Construction demand remains resilient despite impacts of omicron
Rider Levett Bucknall (RLB) is celebrating the 100th issue of the RLB Forecast Report, which has detailed property and construction trends across New Zealand for the past 35 years.
RLB has partnered with the New Zealand Institute of Economic Research (NZIER) to publish the significant 100th edition of Forecast, with the quarterly report initially being published in 1988 – a time when The Right Honourable David Lange was serving as New Zealand’s Prime Minister, and when Del Hogg was the RLB Wellington Managing Director.
According to Rider Levett Bucknall’s (RLB) Forecast 100 report – New Zealand Trends in Property and Construction – despite heightened uncertainty over how the accelerating community transmission of the Omicron variant of COVID-19 will evolve over the coming year, construction demand remains resilient.
Construction ramps up at various degrees due to capacity pressures
Prepared by the New Zealand Institute of Economic Research (Inc.) (NZIER) exclusively for RLB, Forecast 100 stated however that acute capacity pressures in the construction sector will likely constrain the degree to which construction activity ramps up over the coming year.
RLB Director, Mr Grant Watkins said, “The prolonged lockdown in Auckland and some neighbouring regions, along with social distancing restrictions, affected construction activity through to December 2021.
“The effects were both directly through the amount of construction that could take place onsite under lockdown, as well as indirectly through the domestic production of building materials,” he added.
Forecast 100 noted that despite these restrictions’ impact on construction activity, demand remains strong. In particular, the latest consent issuance data showed continued growth in dwelling consent issuance. Infrastructure demand has also been strong, as the government invests to support the New Zealand economic recovery.

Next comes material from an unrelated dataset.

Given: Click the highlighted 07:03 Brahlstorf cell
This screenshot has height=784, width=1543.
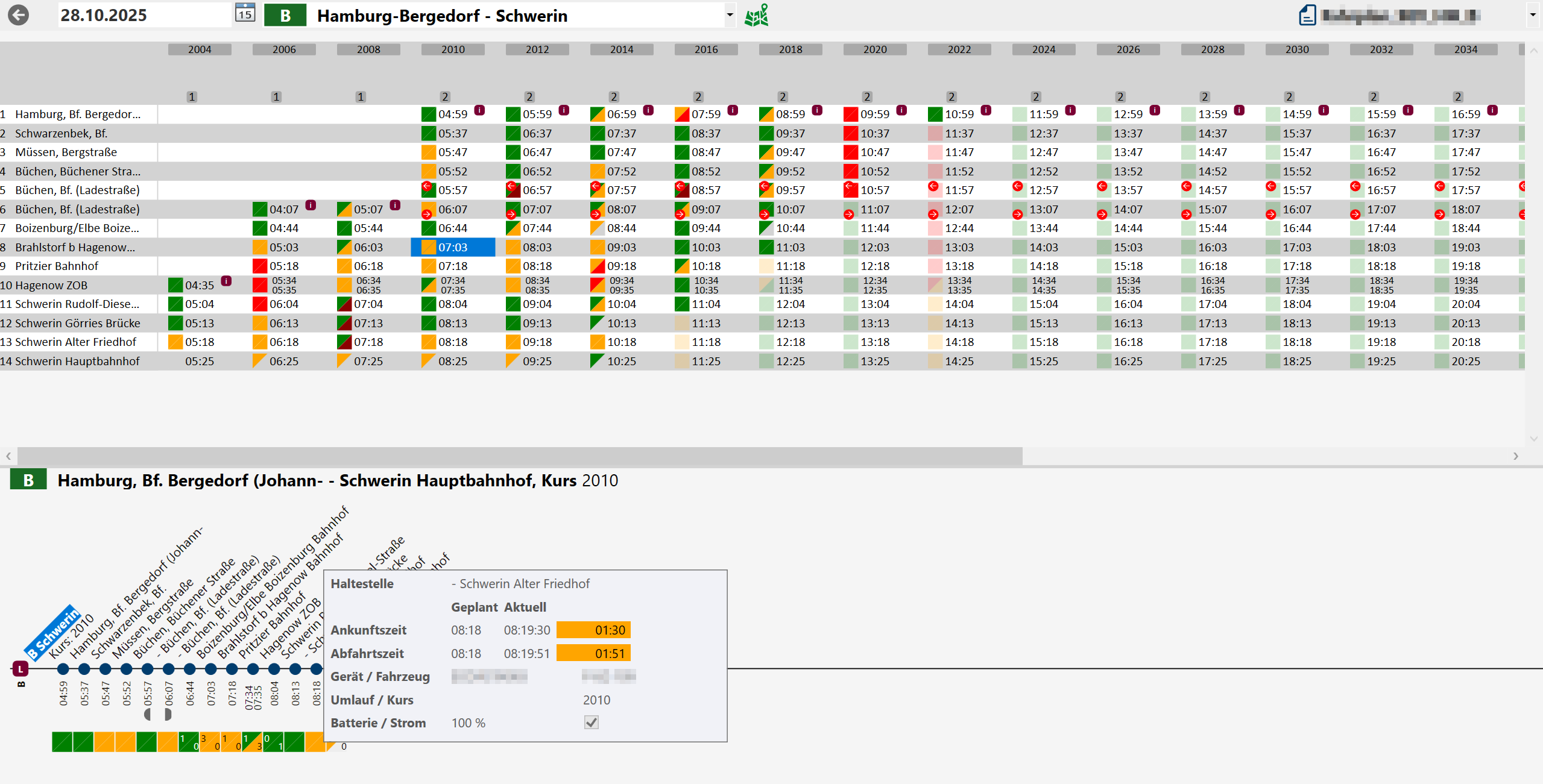Looking at the screenshot, I should click(x=453, y=247).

Global supply chain disruptions and border restrictions drive surge in costs
Mr Watkins continued, “Whilst the relaxation of restrictions in December 2021 allowed more construction activity to take place, capacity pressures in the construction sector are constraining activity.”
“Global supply chain disruptions are affecting the ability of building sector firms to source materials, while international border restrictions are limiting the ability of firms to bring in workers from overseas to keep up with growing demand. These capacity pressures have driven a surge in construction costs, particularly in residential construction where demand is strongest,” he said.
According to the report, inflation pressures have been rising more broadly. The December 2021 CPI showed annual inflation picking up to 5.9 per cent – well above the Reserve Bank’s 1 to 3 per cent inflation target band. The central bank started increasing the Official Cash Rate (OCR) from its record low of 0.25 per cent in its October meeting, and followed up with another increase in November.
Despite the challenges the outlook remains positive
RLB expects that the Reserve Bank will continue to raise the OCR over the coming years in order to rein in inflation pressures and mitigate the risk of longer-term inflation expectations becoming unanchored.
Mr Watkins concluded, “The property and construction sector’s longer-term outlook remains positive despite the challenges from the continued COVID-19 outbreak. As community transmission of the Omicron COVID-19 variant becomes more widespread, constraints from workers who have to stay home as a result of illness or self-isolation will likely present new supply issues for the construction sector.”